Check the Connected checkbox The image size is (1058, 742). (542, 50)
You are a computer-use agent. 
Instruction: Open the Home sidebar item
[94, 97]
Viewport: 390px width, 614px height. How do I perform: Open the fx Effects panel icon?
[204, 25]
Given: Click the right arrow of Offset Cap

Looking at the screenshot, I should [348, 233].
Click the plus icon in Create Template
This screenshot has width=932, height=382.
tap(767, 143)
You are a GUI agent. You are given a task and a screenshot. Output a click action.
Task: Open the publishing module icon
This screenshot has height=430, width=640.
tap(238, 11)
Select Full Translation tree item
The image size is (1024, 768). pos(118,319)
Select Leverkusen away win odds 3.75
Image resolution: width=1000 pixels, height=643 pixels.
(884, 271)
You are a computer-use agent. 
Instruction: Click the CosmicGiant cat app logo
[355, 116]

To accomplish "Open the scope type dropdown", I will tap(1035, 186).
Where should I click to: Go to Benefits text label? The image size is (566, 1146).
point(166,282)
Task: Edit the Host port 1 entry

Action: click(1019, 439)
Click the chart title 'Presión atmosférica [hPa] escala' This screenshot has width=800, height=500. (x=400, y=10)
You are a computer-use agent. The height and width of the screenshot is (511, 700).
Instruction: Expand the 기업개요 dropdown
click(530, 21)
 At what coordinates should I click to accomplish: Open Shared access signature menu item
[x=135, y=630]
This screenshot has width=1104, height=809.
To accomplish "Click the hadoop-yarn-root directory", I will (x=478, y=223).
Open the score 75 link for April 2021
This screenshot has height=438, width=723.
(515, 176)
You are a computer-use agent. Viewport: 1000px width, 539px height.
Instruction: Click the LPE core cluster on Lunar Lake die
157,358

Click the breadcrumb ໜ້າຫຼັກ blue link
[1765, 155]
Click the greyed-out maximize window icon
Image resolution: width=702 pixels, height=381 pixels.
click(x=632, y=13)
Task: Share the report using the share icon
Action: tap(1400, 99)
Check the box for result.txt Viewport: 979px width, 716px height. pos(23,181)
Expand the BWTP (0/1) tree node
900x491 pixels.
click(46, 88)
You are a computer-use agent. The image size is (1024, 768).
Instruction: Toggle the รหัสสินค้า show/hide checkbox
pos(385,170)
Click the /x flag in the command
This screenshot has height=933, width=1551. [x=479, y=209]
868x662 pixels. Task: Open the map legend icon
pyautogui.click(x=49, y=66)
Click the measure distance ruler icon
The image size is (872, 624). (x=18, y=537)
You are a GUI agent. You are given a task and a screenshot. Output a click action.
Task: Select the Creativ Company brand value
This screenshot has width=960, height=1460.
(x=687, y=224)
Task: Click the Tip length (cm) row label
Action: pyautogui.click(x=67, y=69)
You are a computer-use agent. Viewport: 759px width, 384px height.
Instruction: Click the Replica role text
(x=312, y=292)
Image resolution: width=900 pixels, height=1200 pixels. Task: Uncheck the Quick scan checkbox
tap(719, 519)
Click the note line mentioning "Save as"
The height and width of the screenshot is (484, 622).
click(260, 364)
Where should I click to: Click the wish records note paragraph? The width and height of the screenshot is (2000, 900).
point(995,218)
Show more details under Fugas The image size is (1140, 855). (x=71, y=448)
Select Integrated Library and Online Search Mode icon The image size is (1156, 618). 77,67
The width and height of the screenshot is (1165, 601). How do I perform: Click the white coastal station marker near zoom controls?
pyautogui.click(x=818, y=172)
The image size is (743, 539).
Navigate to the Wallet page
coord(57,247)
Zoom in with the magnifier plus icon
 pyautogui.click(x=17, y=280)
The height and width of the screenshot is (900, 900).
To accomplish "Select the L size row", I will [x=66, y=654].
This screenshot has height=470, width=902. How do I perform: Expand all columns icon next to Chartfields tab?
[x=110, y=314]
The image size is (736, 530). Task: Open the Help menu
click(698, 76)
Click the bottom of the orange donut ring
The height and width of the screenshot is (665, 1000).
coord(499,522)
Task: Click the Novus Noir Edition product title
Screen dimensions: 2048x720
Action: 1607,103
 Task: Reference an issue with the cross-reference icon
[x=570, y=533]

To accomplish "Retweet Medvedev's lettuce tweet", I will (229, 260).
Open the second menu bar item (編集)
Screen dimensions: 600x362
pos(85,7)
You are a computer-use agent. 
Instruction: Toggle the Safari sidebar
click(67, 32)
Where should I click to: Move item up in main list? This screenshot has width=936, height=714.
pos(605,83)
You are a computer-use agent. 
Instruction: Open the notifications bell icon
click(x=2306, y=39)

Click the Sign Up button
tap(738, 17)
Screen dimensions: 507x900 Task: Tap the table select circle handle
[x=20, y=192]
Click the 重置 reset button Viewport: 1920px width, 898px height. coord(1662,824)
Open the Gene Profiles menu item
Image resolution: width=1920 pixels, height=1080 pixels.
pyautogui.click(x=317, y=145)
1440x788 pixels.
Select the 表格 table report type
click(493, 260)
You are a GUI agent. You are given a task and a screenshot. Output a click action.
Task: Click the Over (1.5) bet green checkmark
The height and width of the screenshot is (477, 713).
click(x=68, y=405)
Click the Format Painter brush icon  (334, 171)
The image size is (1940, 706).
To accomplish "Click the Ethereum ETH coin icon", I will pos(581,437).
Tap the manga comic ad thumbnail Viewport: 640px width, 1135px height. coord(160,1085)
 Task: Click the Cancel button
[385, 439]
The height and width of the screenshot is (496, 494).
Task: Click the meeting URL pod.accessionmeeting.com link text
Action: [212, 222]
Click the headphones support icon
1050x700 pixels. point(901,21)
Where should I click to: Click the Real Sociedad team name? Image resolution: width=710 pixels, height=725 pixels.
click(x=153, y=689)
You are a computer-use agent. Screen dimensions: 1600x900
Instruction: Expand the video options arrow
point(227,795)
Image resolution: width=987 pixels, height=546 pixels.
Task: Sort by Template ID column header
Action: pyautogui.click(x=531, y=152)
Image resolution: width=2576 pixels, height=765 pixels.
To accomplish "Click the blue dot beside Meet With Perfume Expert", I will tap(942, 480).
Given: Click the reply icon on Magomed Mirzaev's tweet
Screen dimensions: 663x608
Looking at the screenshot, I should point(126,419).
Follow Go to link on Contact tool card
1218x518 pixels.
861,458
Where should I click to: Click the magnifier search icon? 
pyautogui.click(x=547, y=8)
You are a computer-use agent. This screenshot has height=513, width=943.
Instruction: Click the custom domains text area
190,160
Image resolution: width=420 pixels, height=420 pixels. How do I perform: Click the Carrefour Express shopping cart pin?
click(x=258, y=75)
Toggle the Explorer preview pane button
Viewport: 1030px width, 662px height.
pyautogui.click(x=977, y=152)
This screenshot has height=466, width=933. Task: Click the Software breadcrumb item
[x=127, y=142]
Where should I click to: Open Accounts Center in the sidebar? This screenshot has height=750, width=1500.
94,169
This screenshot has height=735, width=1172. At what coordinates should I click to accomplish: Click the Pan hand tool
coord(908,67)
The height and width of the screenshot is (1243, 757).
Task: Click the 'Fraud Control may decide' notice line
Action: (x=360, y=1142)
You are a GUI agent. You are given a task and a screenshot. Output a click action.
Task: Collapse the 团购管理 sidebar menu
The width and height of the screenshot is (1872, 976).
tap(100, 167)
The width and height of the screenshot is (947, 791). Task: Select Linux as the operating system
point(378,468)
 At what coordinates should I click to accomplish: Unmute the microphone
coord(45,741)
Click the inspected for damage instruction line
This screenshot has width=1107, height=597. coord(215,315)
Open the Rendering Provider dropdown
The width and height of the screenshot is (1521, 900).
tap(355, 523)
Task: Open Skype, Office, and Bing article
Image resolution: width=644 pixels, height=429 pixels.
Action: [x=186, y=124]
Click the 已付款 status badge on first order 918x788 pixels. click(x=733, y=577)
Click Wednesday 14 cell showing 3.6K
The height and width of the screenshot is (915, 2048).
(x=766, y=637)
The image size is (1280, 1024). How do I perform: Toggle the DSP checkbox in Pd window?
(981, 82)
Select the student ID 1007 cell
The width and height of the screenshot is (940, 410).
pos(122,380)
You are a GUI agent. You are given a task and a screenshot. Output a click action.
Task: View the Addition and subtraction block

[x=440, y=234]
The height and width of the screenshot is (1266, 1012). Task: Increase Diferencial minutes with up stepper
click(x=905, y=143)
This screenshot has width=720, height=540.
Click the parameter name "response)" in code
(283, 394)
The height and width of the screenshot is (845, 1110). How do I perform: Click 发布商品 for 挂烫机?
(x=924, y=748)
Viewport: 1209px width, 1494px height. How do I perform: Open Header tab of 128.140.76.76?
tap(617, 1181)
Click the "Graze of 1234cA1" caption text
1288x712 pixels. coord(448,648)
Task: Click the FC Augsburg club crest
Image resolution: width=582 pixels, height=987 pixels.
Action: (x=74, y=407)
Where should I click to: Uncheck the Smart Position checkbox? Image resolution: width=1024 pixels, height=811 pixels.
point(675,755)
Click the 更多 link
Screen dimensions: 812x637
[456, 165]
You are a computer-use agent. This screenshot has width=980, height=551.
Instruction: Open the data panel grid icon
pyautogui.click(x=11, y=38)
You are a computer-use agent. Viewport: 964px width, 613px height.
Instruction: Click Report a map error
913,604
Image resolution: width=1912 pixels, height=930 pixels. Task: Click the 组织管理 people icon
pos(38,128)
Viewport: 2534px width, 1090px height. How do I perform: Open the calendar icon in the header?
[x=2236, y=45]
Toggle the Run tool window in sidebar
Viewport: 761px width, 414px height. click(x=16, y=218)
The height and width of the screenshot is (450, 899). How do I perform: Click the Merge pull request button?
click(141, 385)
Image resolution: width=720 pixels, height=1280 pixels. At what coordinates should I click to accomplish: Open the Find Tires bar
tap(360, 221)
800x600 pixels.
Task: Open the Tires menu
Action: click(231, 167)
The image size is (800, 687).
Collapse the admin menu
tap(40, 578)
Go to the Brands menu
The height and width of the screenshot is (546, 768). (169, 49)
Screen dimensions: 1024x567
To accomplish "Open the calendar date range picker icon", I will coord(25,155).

-=-=-

* **REQUIRED WORK**: Where the string "computer" occurs in a line of the listing, copy the line.

* **WRITTEN ANSWER**:
You are a computer-use agent. 
You are a computer-use agent. 
You are a computer-use agent. The height and width of the screenshot is (511, 700).
You are a computer-use agent. Viewport: 1000px width, 539px height.
You are a computer-use agent. The image size is (1024, 768).
You are a computer-use agent. Viewport: 759px width, 384px height.
You are a computer-use agent. 
You are a computer-use agent. 
You are a computer-use agent. Screen dimensions: 1600x900
You are a computer-use agent. This screenshot has height=513, width=943.
You are a computer-use agent. This screenshot has width=980, height=551.
You are a computer-use agent. Viewport: 964px width, 613px height.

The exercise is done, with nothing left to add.